Além disso, como utilizar a denominação religião quando sabemos que, na China, o aspecto devocional ou ritualístico pode ter muito pouco haver com a própria idéia de crença no sobrenatural? Podemos considerar o Budismo uma religião, tendo em vista que ele comporta em sua estrutura sistemas de crença tão distintas como o ateísmo e politeísmo?! Ou o Confucionismo, que foi eleito como religião estatal na China imperial, apesar de pregar a liberdade de culto e de não possuir qualquer espécie de sacerdócio, propondo-se a existir apenas como um conjunto de regras morais, e não religiosas? Assim sendo, elas são filosofias, e não religiões?

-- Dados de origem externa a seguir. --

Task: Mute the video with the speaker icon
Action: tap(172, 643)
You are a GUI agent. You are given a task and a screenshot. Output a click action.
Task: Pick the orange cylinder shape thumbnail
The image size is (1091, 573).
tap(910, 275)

O problema que se insere aqui é simples: a idéia de Religião que usualmente empregamos é aquela derivada do Judaísmo-Cristianismo, com uma crença vinculada a um sistema metafísico, e a presença de elementos ditos “clericais”. Quando nos deparamos com situações complexas como a do movimento religioso budista ou do Confucionismo, o emprego da idéia de “religião” ou “filosofia” tem sido utilizada, geralmente, como detrator, e não esclarecedor. Logo, quando um é “religião”, termina por não ser “filosofia”, e vice-versa. Fica patente que tal dubiedade perversa somente é aplicada a sistemas religiosos e filosóficos que não seguem nossas regras gerais; caso contrário, poderíamos nos perguntar se São Tomás de Aquino ou Kant foram menos religiosos apenas porque foram filósofos. É necessário, portanto, que esclareçamos como queremos abordar estes sistemas culturais asiáticos, posto que muitos fundem elementos diversos de filosofia, religião e história, com aplicações e sentidos próprios que podem – ou não – aproximar-se dos nossos.

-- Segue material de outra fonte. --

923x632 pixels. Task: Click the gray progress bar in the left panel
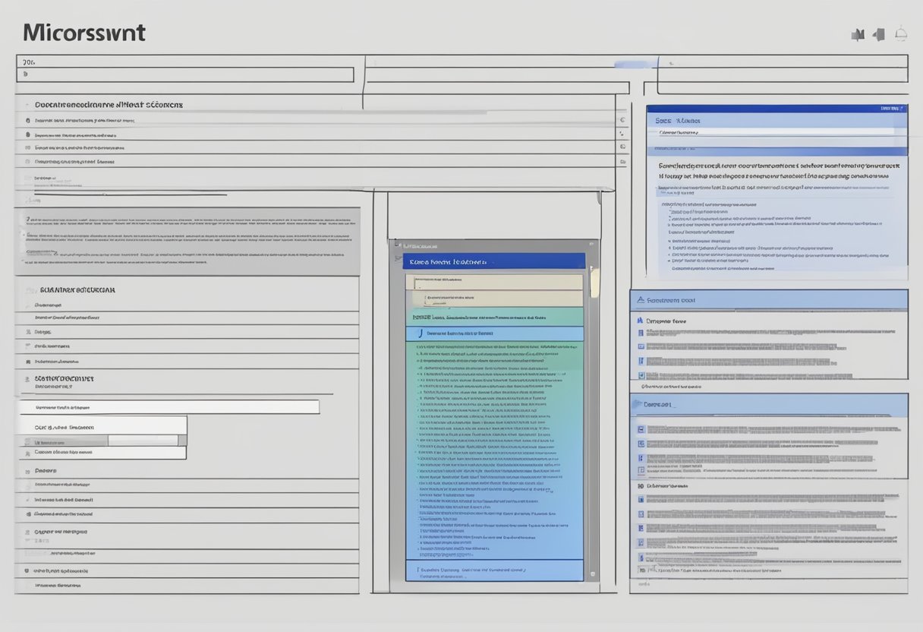[143, 440]
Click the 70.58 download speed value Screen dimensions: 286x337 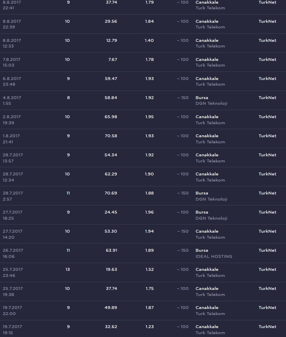point(111,136)
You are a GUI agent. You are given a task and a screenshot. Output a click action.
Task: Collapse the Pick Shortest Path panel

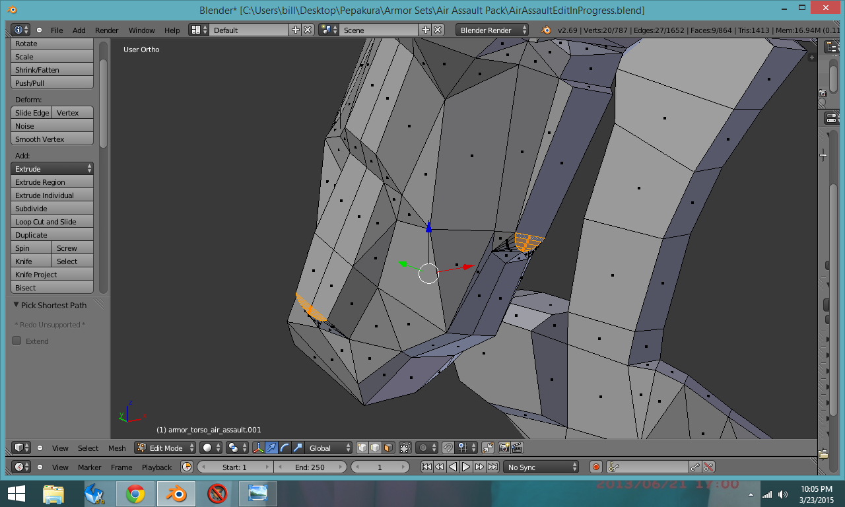tap(16, 305)
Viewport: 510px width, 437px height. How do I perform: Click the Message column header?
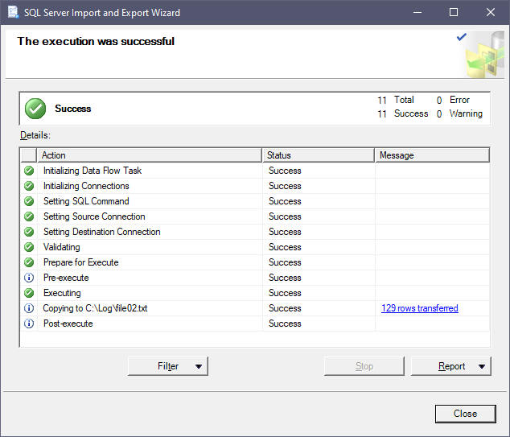pos(432,155)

Por fim, temos que lidar com as próprias distinções que os chineses fazem de suas religiões. Embora as grandes correntes religiosas estejam estruturadas em torno do Confucionismo, do Daoísmo e do Budismo, estas divisões nem sempre correspondem à realidade. O confucionismo, por exemplo, admite a diversidade de crenças teológicas; o daoísmo mistura uma série de elementos do folclore e da “mitologia”; e o budismo chinês recebeu um grande impacto destas tradições, modificando-se em muitos aspectos. Além disso, podemos dizer que na China antiga existia ainda um conjunto de crenças praticadas essencialmente pela elite (que possuíam um cunho estatal) e um outro de caráter popular, bastante diferenciado.
Esta breve introdução nos mostra, portanto, que estudar as religiões chinesas é um processo bem complicado. O que faremos nos próximos textos, portanto, é investigar um pouco de suas estruturas, movimentos, crenças e mitologia, tentando compreender alguns de seus elementos básicos.
Bibliografia:
Ching, J. “O senso religioso dos Chineses” em Boff, L. (org.) China e o Cristianismo. Petrópolis: Vozes, 1978.
Ching, J. Chinese Religions. New York, 1998.
Eliade, M. Tratado da História das Religiões. Lisboa: ASA, 1997.
Smith, D. As Religiões chinesas. Lisboa: Arcadia, 1969.
Smith, H. As Religiões do Mundo. São Paulo: Cultrix, 2001.